> _Exercise goal_
Render the material as a numbered list, covering only the lines from its start through the line that contains "pos(1352,260)", inclusive, and omit any blank lines.

Target pointing data
** START **

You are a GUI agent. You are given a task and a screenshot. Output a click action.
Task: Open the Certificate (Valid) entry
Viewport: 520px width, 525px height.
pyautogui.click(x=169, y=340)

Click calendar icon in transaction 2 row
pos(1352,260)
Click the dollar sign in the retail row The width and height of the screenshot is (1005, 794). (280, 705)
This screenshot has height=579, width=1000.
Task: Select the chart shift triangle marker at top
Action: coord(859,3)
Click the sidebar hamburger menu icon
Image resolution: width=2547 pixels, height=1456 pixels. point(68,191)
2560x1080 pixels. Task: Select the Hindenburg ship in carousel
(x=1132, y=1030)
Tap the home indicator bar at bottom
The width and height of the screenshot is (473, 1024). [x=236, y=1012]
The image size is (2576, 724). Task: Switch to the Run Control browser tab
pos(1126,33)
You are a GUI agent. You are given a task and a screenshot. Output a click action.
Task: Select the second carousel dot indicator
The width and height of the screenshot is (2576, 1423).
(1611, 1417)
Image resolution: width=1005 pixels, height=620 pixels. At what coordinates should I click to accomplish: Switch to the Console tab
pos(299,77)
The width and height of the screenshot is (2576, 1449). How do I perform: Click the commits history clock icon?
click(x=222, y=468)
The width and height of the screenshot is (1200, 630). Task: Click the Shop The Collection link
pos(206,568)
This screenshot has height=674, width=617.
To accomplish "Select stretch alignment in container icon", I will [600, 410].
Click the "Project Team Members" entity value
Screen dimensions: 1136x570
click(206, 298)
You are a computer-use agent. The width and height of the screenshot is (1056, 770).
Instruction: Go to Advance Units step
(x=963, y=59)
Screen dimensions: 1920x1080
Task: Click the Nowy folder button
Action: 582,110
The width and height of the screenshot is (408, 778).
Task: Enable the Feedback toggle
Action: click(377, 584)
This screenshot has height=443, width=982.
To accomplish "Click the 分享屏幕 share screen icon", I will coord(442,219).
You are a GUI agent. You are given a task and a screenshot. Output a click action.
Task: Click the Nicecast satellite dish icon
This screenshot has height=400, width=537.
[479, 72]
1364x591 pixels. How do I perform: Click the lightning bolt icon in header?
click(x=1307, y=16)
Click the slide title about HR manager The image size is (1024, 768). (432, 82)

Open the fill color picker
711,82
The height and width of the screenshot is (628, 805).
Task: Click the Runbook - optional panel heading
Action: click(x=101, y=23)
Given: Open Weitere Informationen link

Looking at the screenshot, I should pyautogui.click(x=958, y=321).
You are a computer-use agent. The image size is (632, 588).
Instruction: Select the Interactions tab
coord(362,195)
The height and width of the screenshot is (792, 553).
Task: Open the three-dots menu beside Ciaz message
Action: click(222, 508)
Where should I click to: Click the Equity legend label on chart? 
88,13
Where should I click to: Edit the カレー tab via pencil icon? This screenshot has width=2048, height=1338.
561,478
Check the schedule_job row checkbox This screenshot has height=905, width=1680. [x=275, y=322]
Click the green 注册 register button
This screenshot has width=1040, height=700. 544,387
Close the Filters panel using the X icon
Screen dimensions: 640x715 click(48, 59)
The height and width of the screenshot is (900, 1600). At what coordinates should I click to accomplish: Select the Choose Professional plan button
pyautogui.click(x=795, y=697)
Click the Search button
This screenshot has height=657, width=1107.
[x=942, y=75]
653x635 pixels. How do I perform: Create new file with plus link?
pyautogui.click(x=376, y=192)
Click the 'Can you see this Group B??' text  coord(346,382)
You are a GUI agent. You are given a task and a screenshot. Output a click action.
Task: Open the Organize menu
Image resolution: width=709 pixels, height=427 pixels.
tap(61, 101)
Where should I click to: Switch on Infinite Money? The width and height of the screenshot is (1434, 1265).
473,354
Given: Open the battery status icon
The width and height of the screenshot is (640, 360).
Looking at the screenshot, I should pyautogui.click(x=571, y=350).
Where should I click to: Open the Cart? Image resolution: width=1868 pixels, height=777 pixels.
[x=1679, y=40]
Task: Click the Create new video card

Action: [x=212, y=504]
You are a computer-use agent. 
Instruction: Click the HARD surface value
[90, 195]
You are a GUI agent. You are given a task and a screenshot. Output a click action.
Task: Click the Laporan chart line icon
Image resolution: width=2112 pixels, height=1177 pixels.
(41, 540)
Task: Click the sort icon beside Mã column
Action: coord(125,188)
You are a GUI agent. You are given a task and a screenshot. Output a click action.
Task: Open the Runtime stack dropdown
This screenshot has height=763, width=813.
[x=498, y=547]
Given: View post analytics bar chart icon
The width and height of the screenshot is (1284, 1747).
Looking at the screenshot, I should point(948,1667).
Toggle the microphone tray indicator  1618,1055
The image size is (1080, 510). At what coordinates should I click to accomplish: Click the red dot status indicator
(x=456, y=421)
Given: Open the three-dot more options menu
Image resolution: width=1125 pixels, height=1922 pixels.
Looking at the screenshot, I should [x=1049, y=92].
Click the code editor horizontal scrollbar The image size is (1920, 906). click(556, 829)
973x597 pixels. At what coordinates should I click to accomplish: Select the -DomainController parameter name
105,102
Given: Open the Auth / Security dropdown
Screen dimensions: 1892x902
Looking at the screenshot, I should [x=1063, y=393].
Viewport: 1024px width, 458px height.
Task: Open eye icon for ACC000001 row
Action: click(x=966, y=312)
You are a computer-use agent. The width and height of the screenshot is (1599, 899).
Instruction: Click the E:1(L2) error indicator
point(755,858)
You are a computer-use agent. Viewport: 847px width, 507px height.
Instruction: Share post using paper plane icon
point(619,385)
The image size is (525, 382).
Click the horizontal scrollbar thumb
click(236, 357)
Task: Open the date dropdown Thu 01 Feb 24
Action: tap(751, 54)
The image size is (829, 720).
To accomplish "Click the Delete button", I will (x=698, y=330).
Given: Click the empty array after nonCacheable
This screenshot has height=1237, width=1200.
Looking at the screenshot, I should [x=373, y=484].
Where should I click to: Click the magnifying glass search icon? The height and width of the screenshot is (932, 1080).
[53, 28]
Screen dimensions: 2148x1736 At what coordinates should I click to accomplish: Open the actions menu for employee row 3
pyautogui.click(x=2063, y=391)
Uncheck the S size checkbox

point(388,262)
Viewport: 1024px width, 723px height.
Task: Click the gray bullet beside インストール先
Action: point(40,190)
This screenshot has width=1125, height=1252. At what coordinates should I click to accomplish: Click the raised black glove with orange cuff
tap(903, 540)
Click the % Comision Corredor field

** END **

> _Full output_
1. You are a GUI agent. You are given a task and a screenshot. Output a click action.
2. Task: Open the Certificate (Valid) entry
3. Viewport: 520px width, 525px height.
4. pyautogui.click(x=169, y=340)
5. Click calendar icon in transaction 2 row
6. pos(1352,260)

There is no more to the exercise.